Information Regulator tests its teeth — slaps Department of Justice with R5 million fine
The Information Regulator has issued an infringement notice to the Department of Justice and Constitutional Development (DoJ&CD), ordering it to pay an administrative fine of R5 million. (Pictured: Pansy Tlakula, Information Regulator chair.)
This was after it failed to comply with an enforcement notice the regulator issued on 9 May over a September 2021 ransomware attack.
Essentially, the regulator found that negligence contributed to the department falling victim to the attack.

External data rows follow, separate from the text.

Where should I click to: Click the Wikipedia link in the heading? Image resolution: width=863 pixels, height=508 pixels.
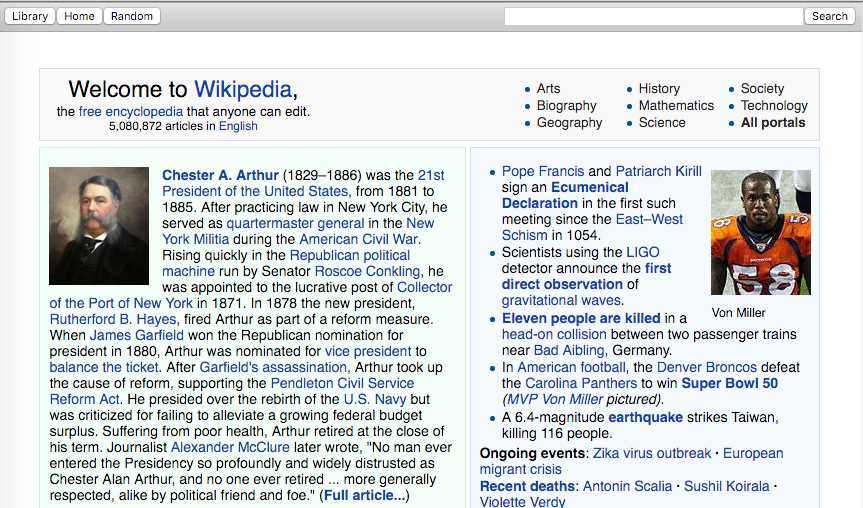click(x=243, y=89)
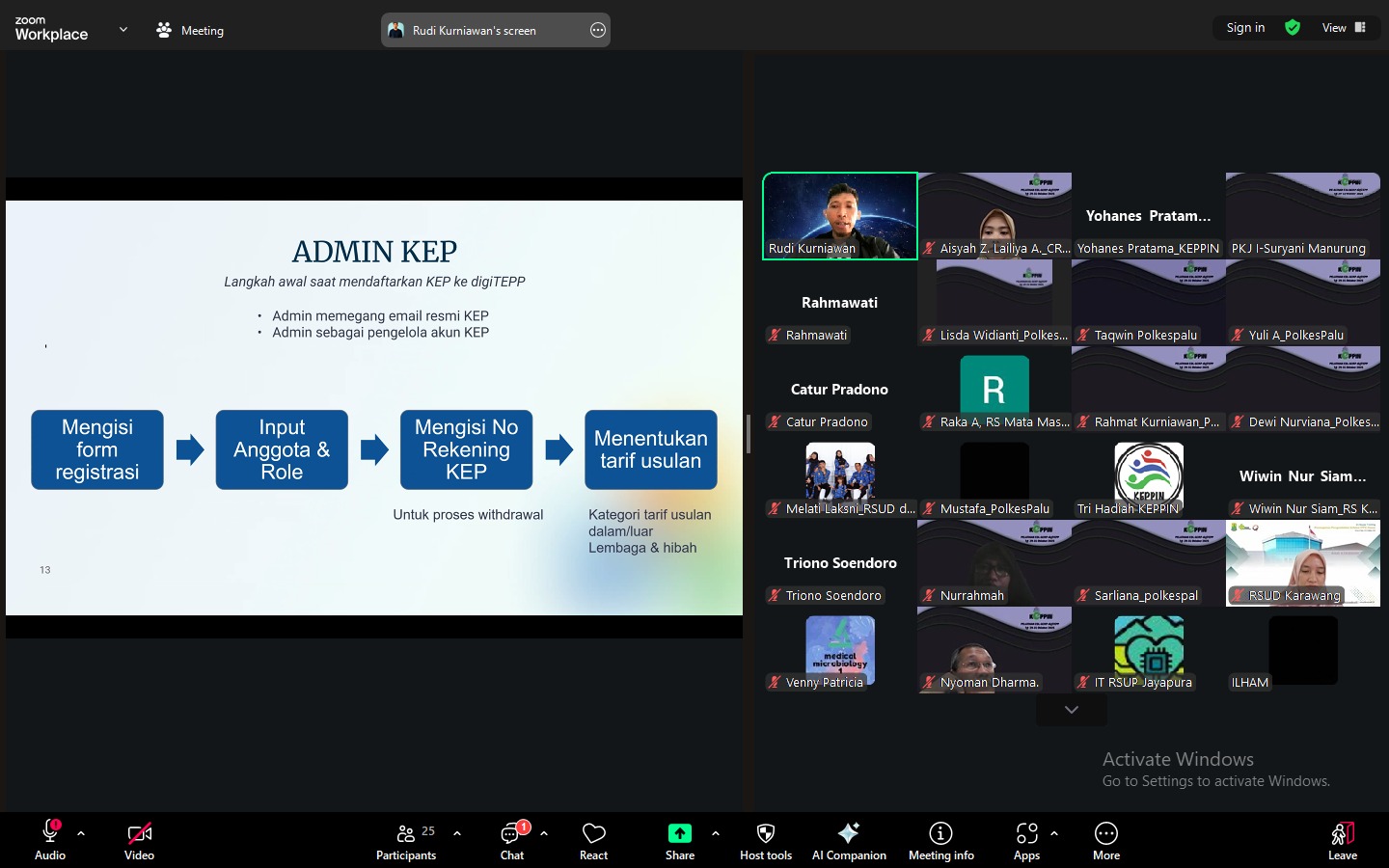Open the Participants panel
Image resolution: width=1389 pixels, height=868 pixels.
pos(406,840)
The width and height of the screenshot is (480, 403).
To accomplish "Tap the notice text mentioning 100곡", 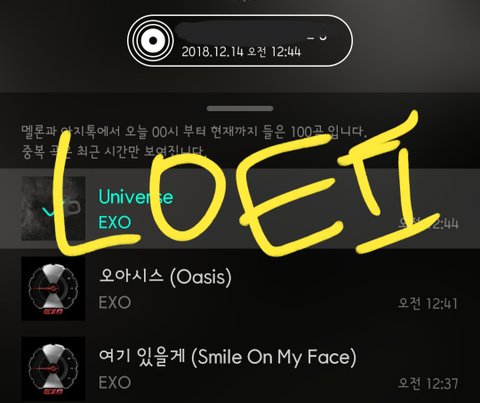I will point(194,132).

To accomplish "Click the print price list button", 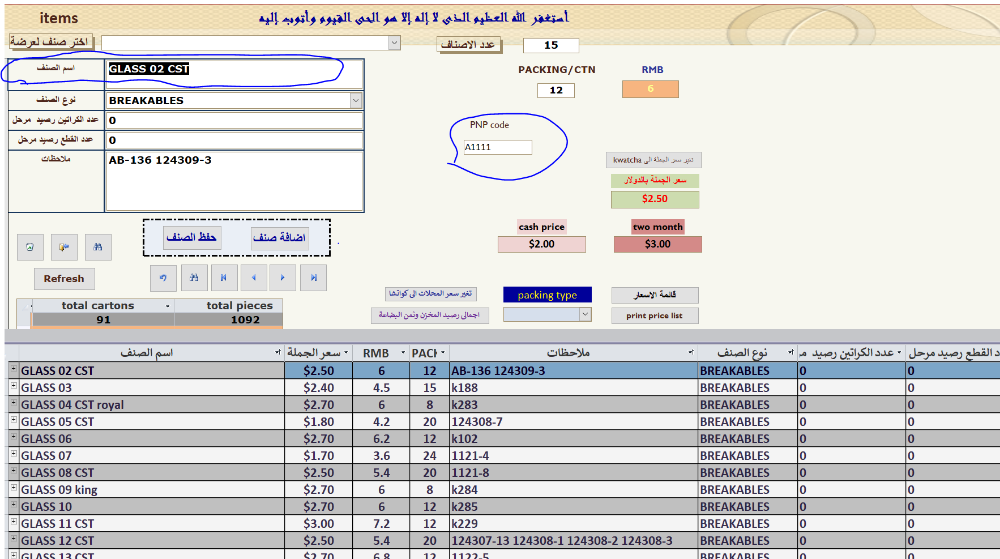I will [655, 316].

In its May warning, the Information Regulator ordered that the department submit proof within 31 days that it had renewed licences for security software it said could have prevented or mitigated the ransomware attack.

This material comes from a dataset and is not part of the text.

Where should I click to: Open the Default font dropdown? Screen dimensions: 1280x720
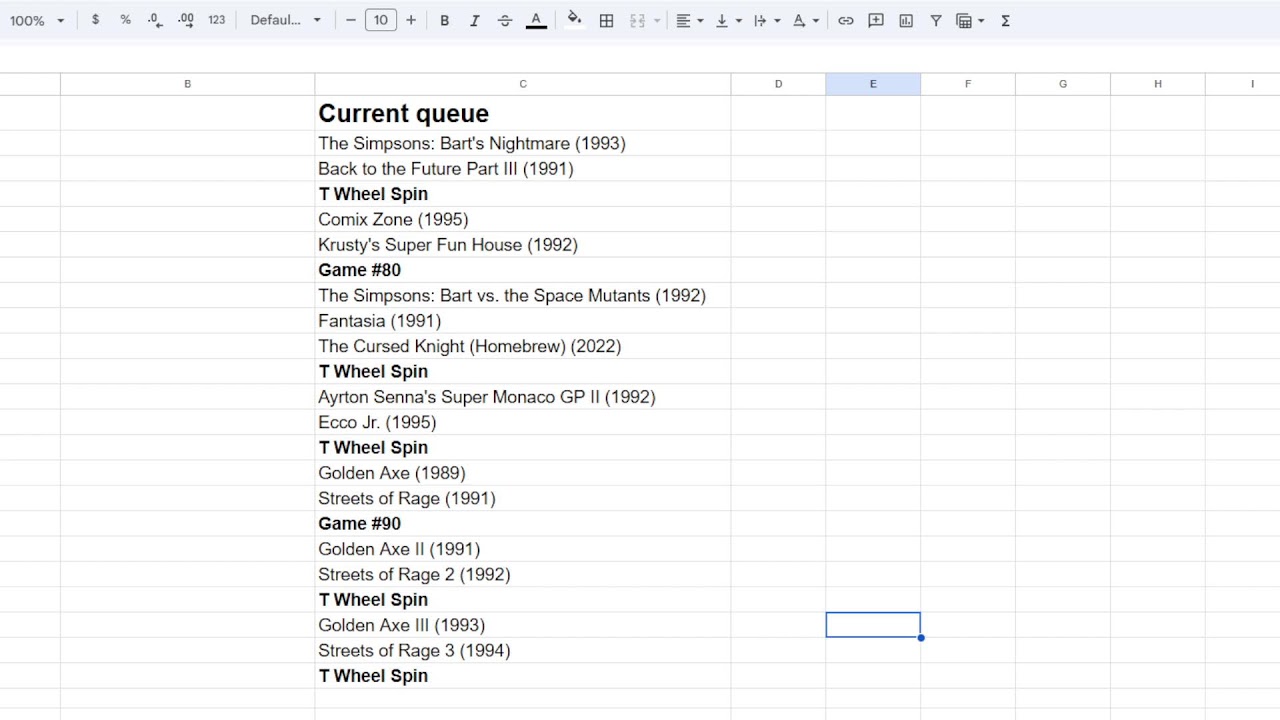coord(286,20)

Specifically, it ordered the department to renew its Trend Anti-Virus, Security Incident and Event Monitoring, and Intrusion Detection System licences.
The regulator had also ordered that those accountable for the negligence must face disciplinary proceedings.

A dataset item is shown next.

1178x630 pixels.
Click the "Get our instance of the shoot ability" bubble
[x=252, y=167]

It warned that should the DoJ&CD fail to heed its warning, “it will be guilty of an offence, in terms of which the Regulator may impose an administrative fine in the amount not exceeding R10 million, or liable upon conviction to a fine or to imprisonment of the responsible officials”.
“The thirty-one days given to the department expired on 9 June 2023,” the regulator said in a statement on Tuesday.
“To date, the department has not provided the Regulator with a report on implementation of the actions required in the Enforcement Notice or any other communication in that regard.”
It noted that the DoJ&CD had the right to appeal and failed to exercise that right.
As a result, the regulator imposed an administrative fine on the department on Monday.
“The DoJ&CD has 30-days from 3 July 2023 to pay the administrative fine or make arrangements with the Regulator to pay the administrative fine in instalments or elect to be tried in court on a charge of having committed the alleged offence referred in terms of POPIA,” it said.
Ransomware attack crippled SA courts
Ransomware attacks involve cybercriminals gaining access to systems and encrypting potentially valuable files, locking users out of their data.
System files are left intact so that users may access the system and see the “ransom note” left behind.
The ransom note may contain a demand for payment, in cryptocurrency, for a method to decrypt the files. It may also not mention a specific amount but direct users to a chat service on the dark web to negotiate a fee.
Attackers also often exfiltrate data from compromised systems and threaten to leak it online unless victims pay.
The ransomware attack on the DoJ&CD’s computer infrastructure severely impacted the Master’s Office and crippled South Africa’s courts for weeks.
In a statement issued three days after the attack, the department admitted that all its electronic services were affected, including issuing letters of authority, bail services, email, and the departmental website.
The attack raised concerns that people’s most sensitive information could be at risk, as the Master’s Office handles everything from child support payments to deceased estates.
Departmental spokesperson Steve Mahlangu initially said there was no indication that people’s data had been compromised.
Much later, it emerged that the attackers got their hands on 1,204 files.
Shortly after Mahlangu’s initial statement, a source told MyBroadband that the attackers had demanded 50 bitcoin for the safe return of the encrypted data.
They also said the department’s backups had been encrypted, suggesting a quick recovery from the incident wasn’t on the cards.
However, the department vehemently denied this, saying the attackers had not demanded any specific amount.
Although there was never any closure regarding the ransom demand and encrypted backups aside from the department’s denial, its systems only started coming back online four weeks after the attack.
In the interim, South Africa’s lower courts had to fall back to manual recording equipment. Master’s Offices were also forced to revert to manual systems, drastically slowing down services.
Then, in March 2022, it emerged that the DOJ&CD had allowed its IT contracts to lapse during 2021.
It got hacked a month after internal staff took over the previously outsourced functions.
It is this lapse for which the Information Regulator is cracking down on the department.